We granted McMurray’s petition for further review on the issue of whether Article I, Section 10, of the Minnesota Constitution requires greater protection than the Fourth Amendment to the United States Constitution in the context of a warrantless search of garbage set out for collection in an area accessible to the public.

I.

In California v. Greenwood, 486 U.S. 35, 108 S.Ct. 1625, 100 L.Ed.2d 30 (1988), the United States Supreme Court concluded that an individual does not have a reasonable expectation of privacy in garbage left at the curb. Id. at 39-41, 108 S.Ct. 1625. Consequently, a warrantless search of such garbage does not violate the Fourth Amendment to the United States Constitution. Id. Acknowledging Greenwood, McMurray concedes that the Fourth Amendment does not prohibit war-rantless searches of garbage set out for collection. Despite the fact that the language of Article I, Section 10, of the Minnesota Constitution is substantially similar to the language of the Fourth Amendment,1 McMurray asks us to interpret Article I, Section 10, to provide greater protection than the Fourth Amendment because in his view the United States Supreme Court’s reasoning in Greenwood is not persuasive.2 To support his argument, McMurray relies heavily on the Greenwood dissent and the decisions of a minority of other state courts.3

*690As a separate source of rights, the Minnesota Constitution may under certain circumstances provide greater protection than the United States Constitution. Kahn, 701 N.W.2d at 823-24. Yet when independently interpreting the Minnesota Constitution, we will not reject a United States Supreme Court interpretation of identical or substantially similar language “merely because one prefers the opposite result.” Women of the State of Minn. by Doe v. Gomez, 542 N.W.2d 17, 30 (Minn.1995). Our precedent establishes that we approach the responsibility of interpreting identical or substantially similar language with restraint. Kahn, 701 N.W.2d at 828. As we follow the general principle of “favoring uniformity” with the United States Constitution, we decline to “lightly reject” a United States Supreme Court interpretation of “identical or substantially similar language.” Id. at 824. Rather, when a federal constitutional provision has the same or substantially similar language and the United States Supreme Court has interpreted that language, we will not construe the Minnesota Constitution as granting greater protection for individual rights “unless there is a principled basis to do so.” Id. (citing State v. Harris, 590 N.W.2d 90, 97-98 (Minn.1999)).

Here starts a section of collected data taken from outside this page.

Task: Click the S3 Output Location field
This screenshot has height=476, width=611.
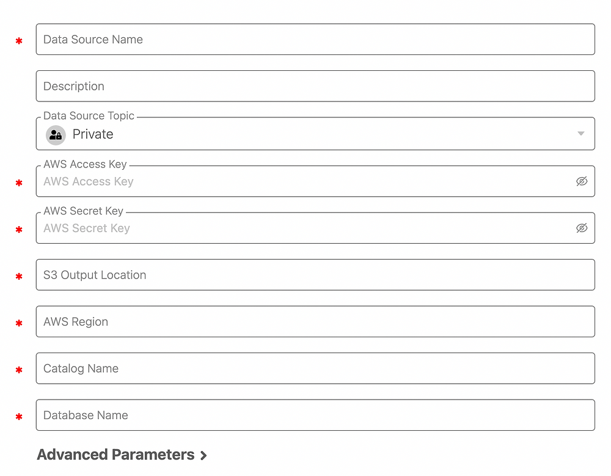Action: point(315,275)
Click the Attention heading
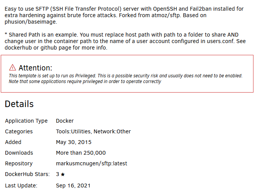 (x=35, y=68)
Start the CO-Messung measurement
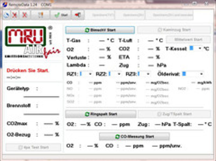 point(134,136)
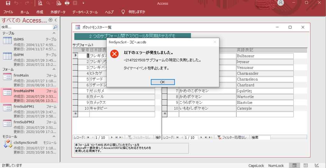
Task: Click the 検索 field in right subform
Action: tap(260, 138)
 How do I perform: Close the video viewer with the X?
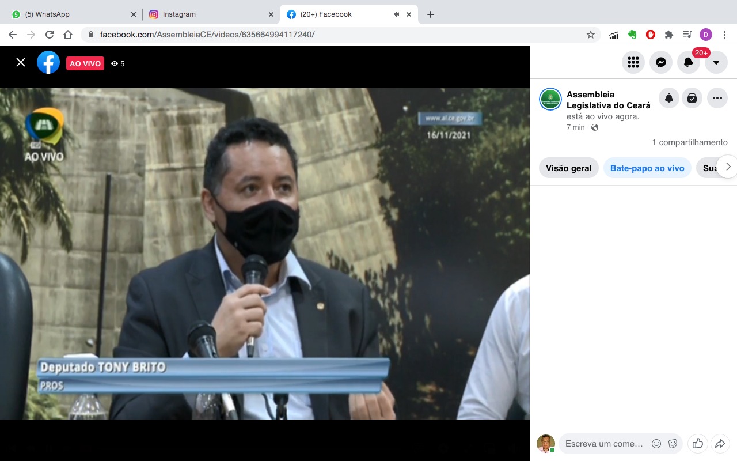pos(21,62)
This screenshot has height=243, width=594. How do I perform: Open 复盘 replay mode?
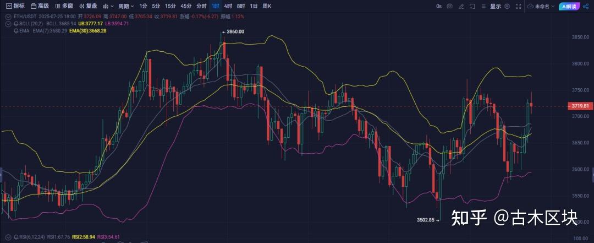[88, 6]
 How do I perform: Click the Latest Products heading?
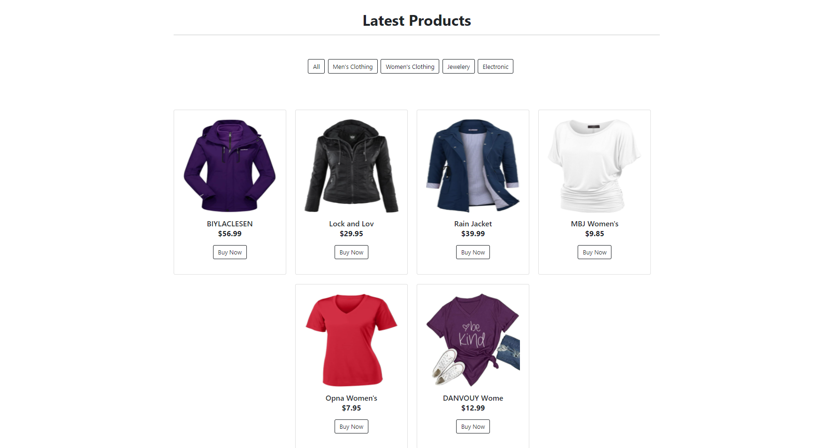tap(417, 21)
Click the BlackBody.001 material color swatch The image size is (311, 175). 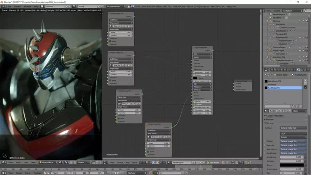click(x=266, y=81)
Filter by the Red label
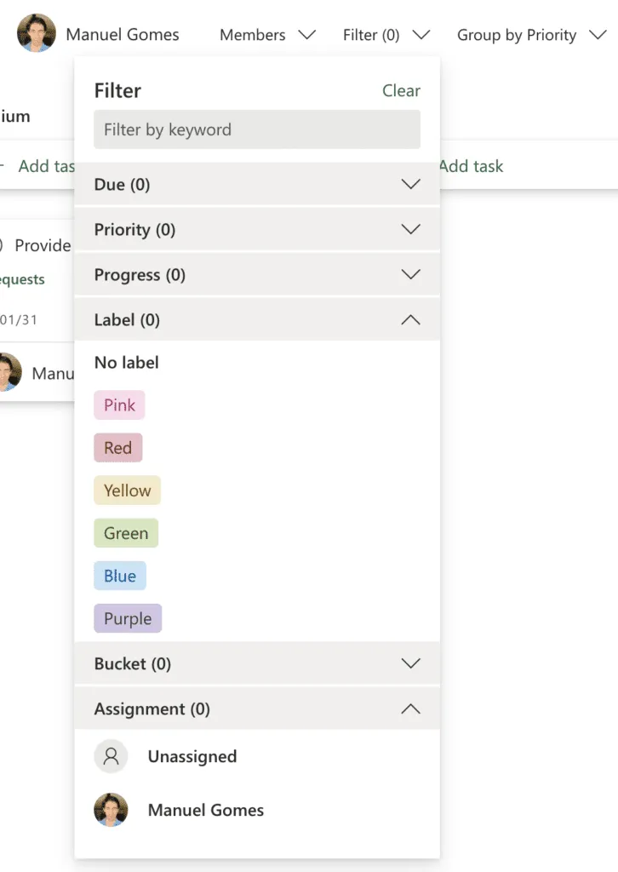The height and width of the screenshot is (872, 618). [118, 448]
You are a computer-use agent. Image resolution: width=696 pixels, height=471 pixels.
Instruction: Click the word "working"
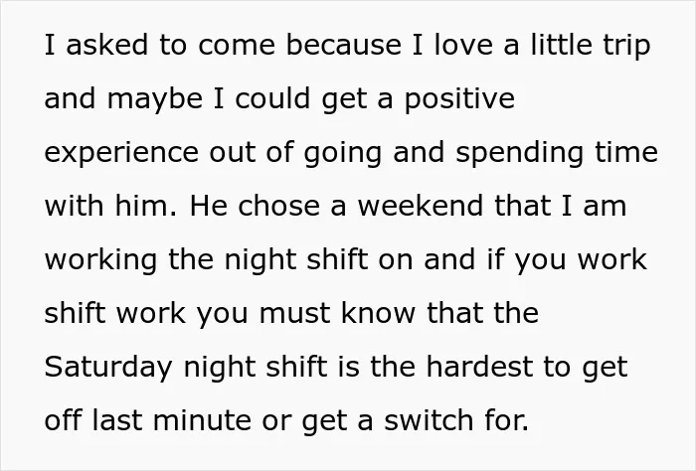tap(100, 260)
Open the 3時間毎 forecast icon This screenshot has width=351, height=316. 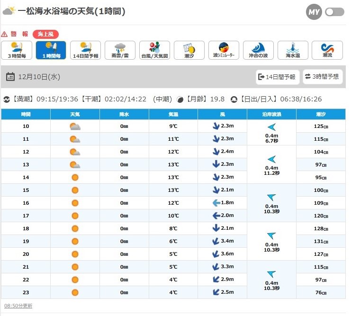[x=17, y=50]

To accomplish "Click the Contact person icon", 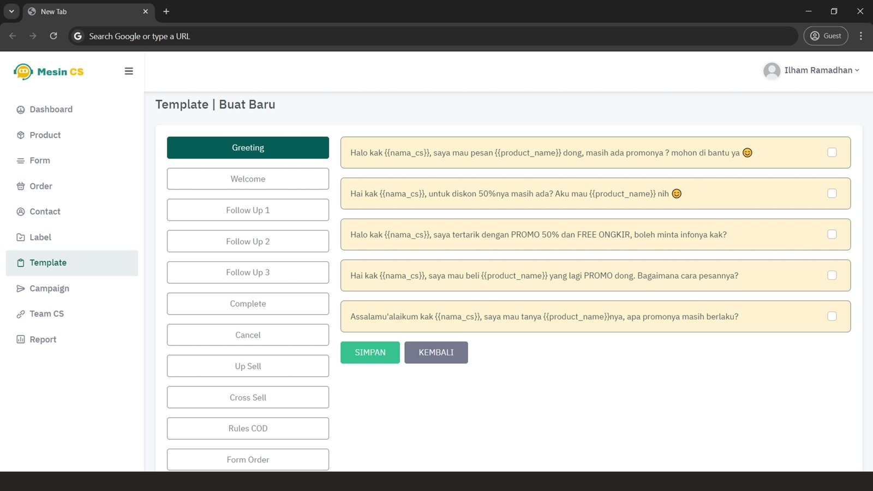I will tap(21, 212).
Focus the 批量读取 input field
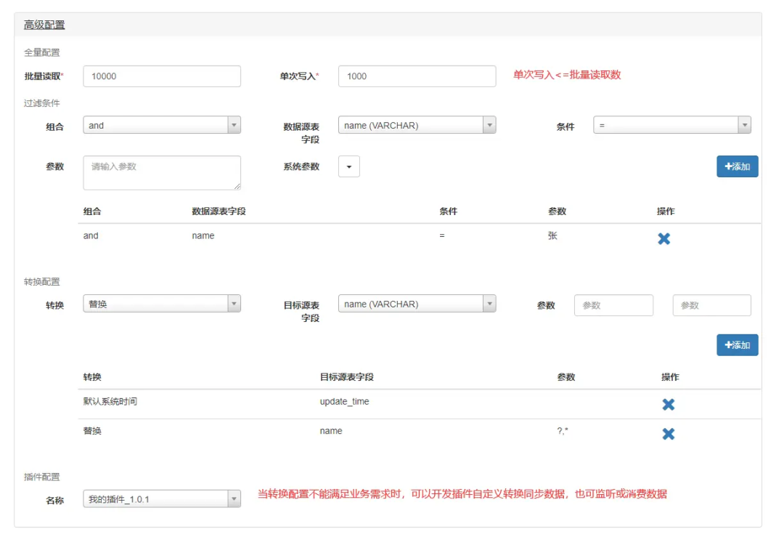 (x=162, y=76)
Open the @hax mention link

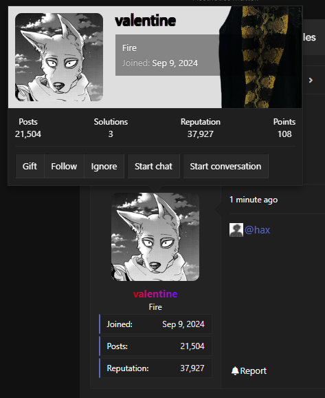tap(257, 230)
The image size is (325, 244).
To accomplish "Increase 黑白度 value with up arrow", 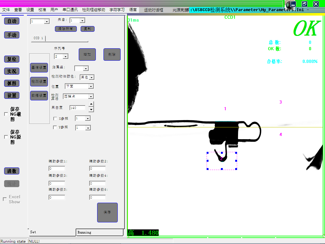I will coord(91,104).
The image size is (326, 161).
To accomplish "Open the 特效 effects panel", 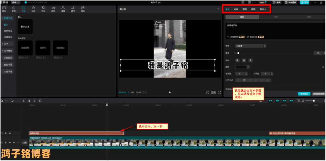I will tap(43, 9).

In Kahn, we identified a nonexclusive list of factors that may be considered in determining whether there is a principled basis for interpreting the Minnesota Constitution to provide greater protection than the United States Constitution;

(1) the text of the state Constitution, (2) the history of the state constitutional provision, (3) relevant state case law, (4) the text of any counterpart in the U.S. Constitution, (5) related federal precedent and relevant case law from other states that have addressed identical or substantially similar constitutional language, (6) policy considerations, including unique, distinct, or peculiar issues of state and local concern, and (7) the applicability of the foregoing factors within the context of the modern scheme of state jurisprudence.

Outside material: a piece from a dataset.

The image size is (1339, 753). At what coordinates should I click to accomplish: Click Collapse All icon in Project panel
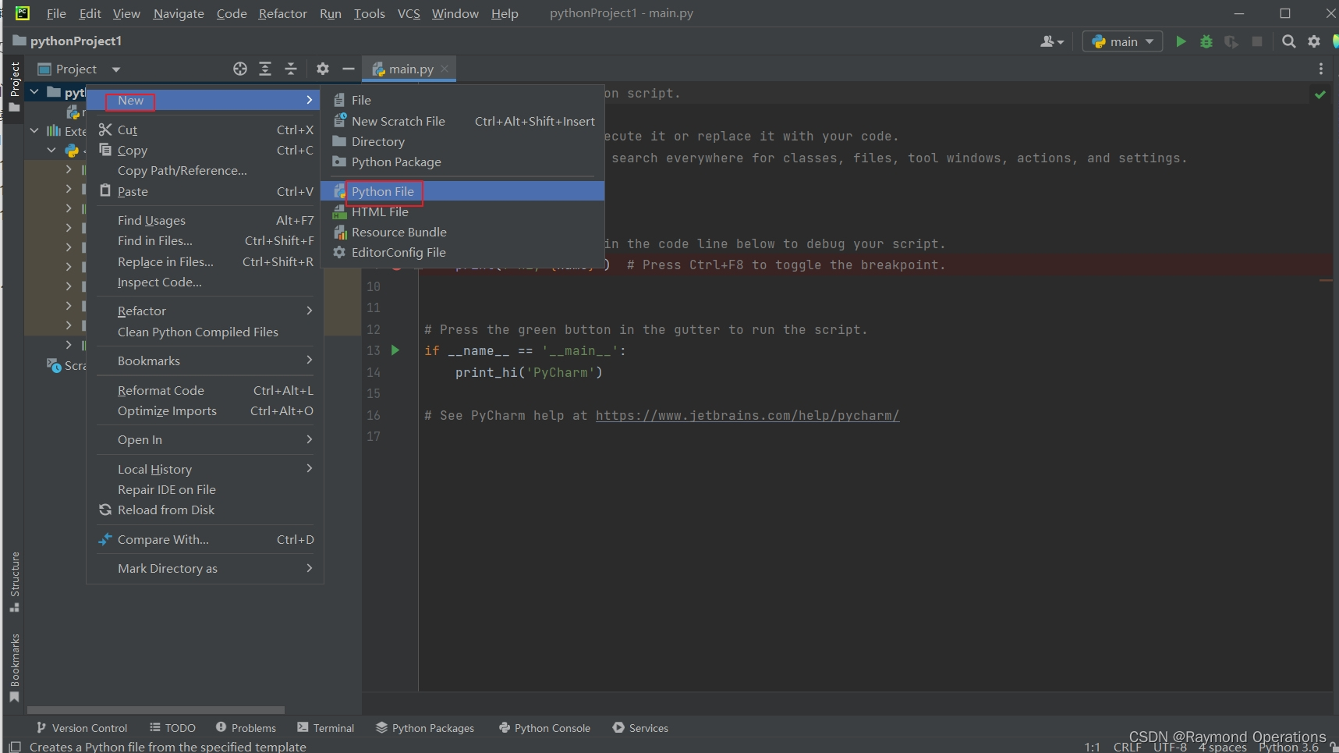pos(291,69)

Id. at 829. When the text of our state constitution is materially identical to the federal constitution, as it is here, we have construed the Minnesota Constitution to provide greater protection than the United States Constitution: (1) when the United States Supreme Court “ ‘has made a sharp or radical departure from its previous decisions’ and we ‘discern no persuasive reason to follow such a departure’ (2) when the Court has “retrenched on a Bill of Rights issue”; or (3) when the Court precedent “ ‘does not adequately protect our citizens’ basic rights and liberties.’ ” Rew v. Bergstrom, 845 N.W.2d 764, 795 (Minn.2014) (quoting Kahn, 701 N.W.2d at 828).

In light of the well-established principles articulated in Kahn, the issue presented in this case is not whether the reasoning of the Supreme Court in Greenwood is per*691suasive. Rather, the issue is whether we have a “clear and strong conviction” that there is a “principled basis” for us to interpret Article I, Section 10, of the Minnesota Constitution to provide greater protection from warrantless searches of garbage set out for collection than the Fourth Amendment to the United States Constitution. We therefore consider whether the legal issue in this case presents one of the three situations articulated in Kahn, 701 N.W.2d at 828.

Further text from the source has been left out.